## Listed records
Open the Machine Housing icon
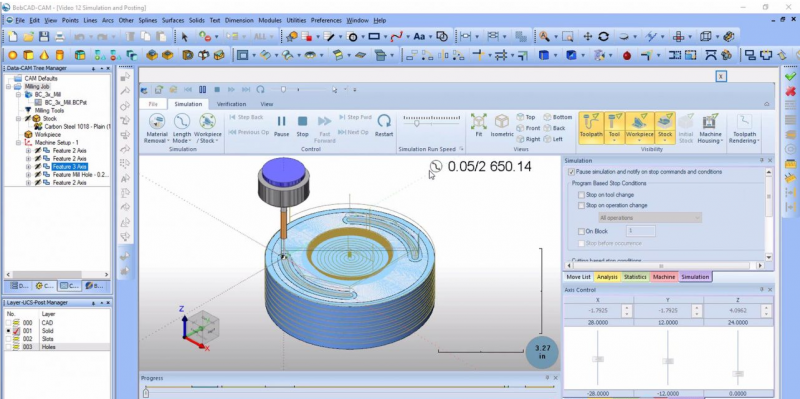 pos(710,129)
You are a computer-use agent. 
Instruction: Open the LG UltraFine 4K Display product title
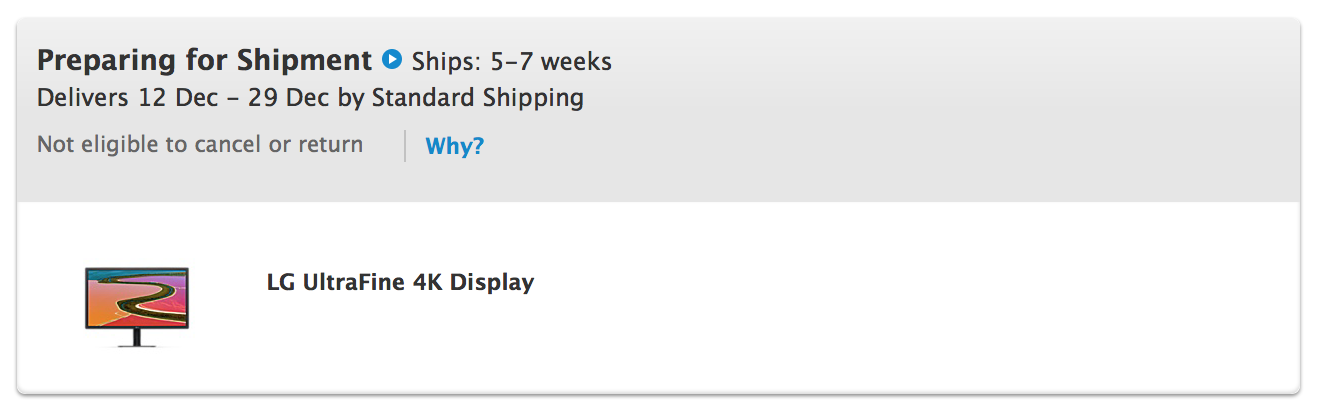coord(400,282)
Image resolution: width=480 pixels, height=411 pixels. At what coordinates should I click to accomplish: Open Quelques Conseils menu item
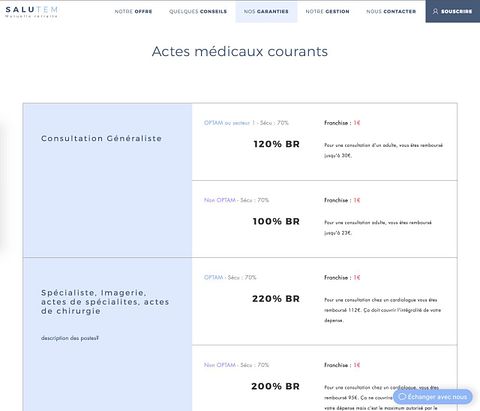click(x=198, y=11)
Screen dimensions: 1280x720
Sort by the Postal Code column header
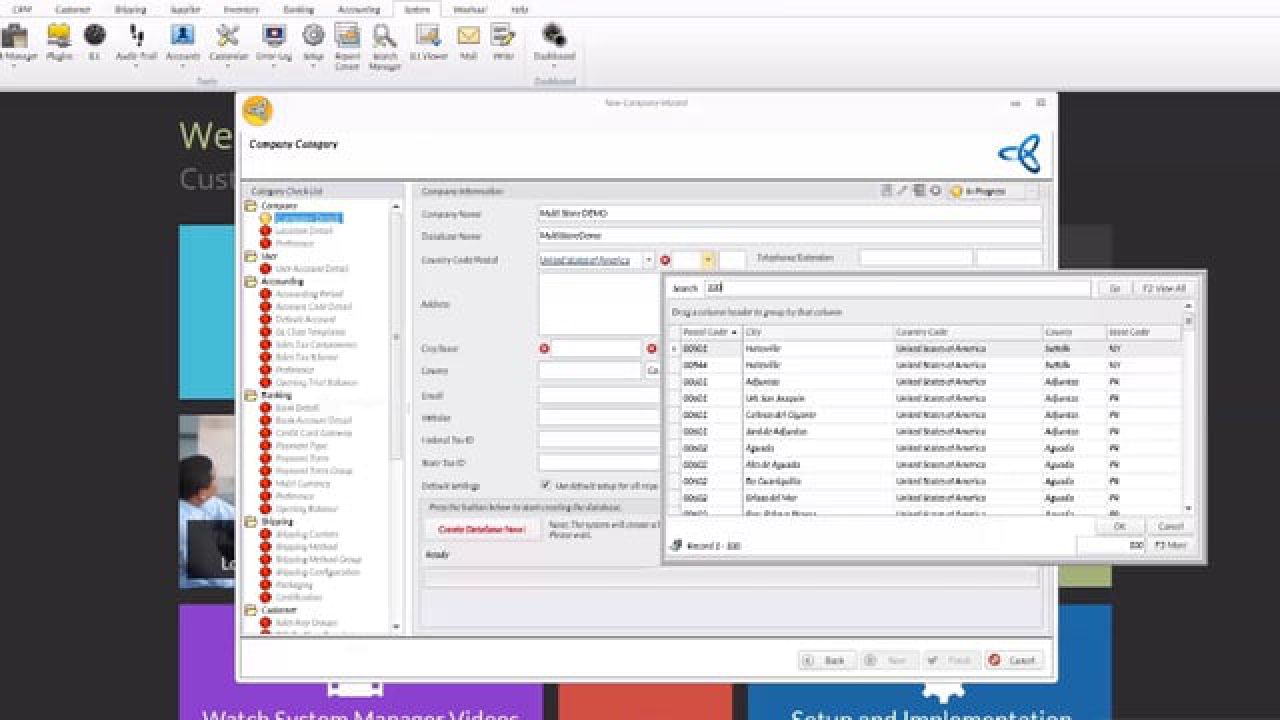pos(704,331)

## Exercise
Could you restate every entry above word for word, leaving out the pictures?

## Exercise response
Open the Machine Housing icon
 pos(710,129)
You are a computer-use agent. 
Instruction: Open the LG UltraFine 4K Display product title
coord(400,282)
Image resolution: width=480 pixels, height=411 pixels. At what coordinates should I click to accomplish: Open Quelques Conseils menu item
click(x=198, y=11)
Screen dimensions: 1280x720
Sort by the Postal Code column header
pos(704,331)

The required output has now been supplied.